== Written request ==
Offset every coordinate in the answers by -23 and write the rows out again, requests included, beginning at the line that has "The width and" and stopping after the line that has "Task: Switch to the Security tab". Leave the pictures out of your answer.

== Data ==

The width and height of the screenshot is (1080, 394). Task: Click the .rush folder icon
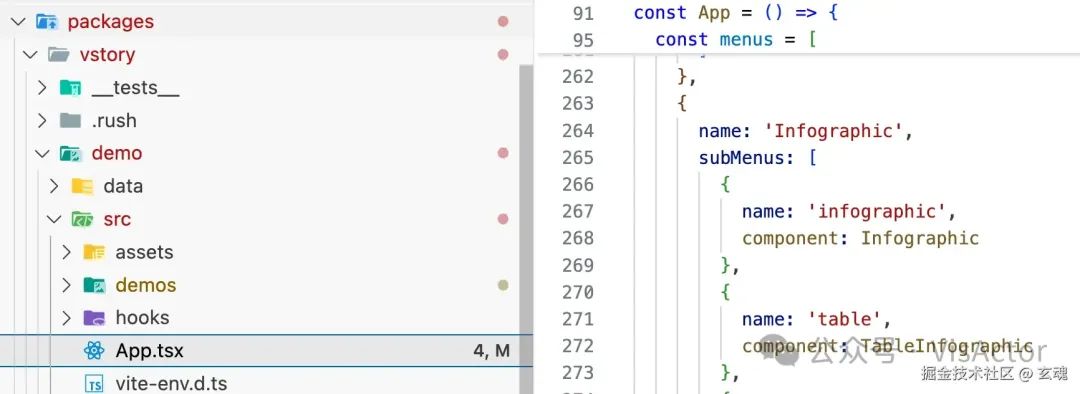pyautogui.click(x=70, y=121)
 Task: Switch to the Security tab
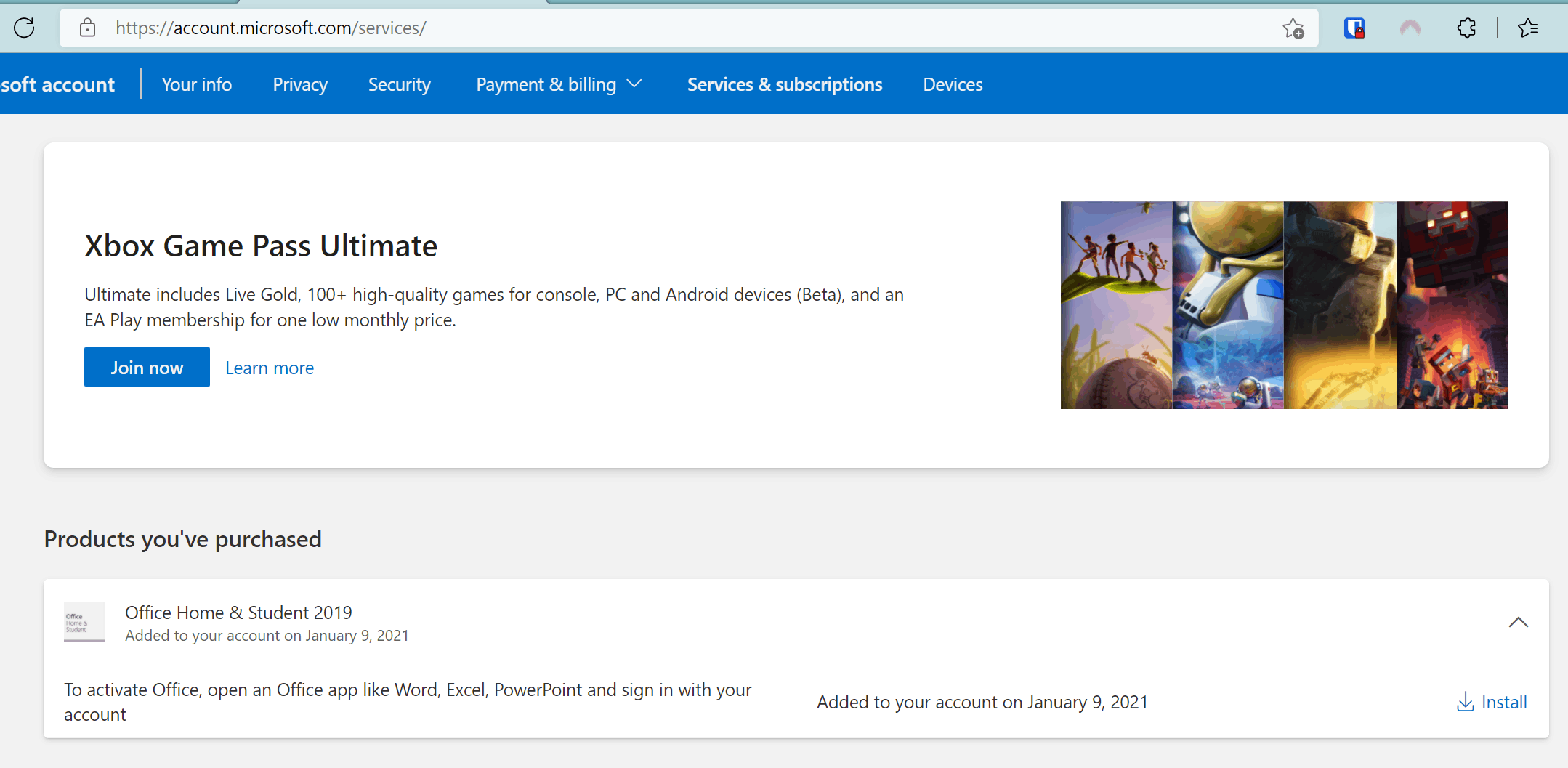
---
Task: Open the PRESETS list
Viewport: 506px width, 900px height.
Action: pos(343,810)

== Full solution ==
The width and height of the screenshot is (1080, 394). Task: Click the .rush folder icon
pyautogui.click(x=47, y=98)
 Task: Switch to the Security tab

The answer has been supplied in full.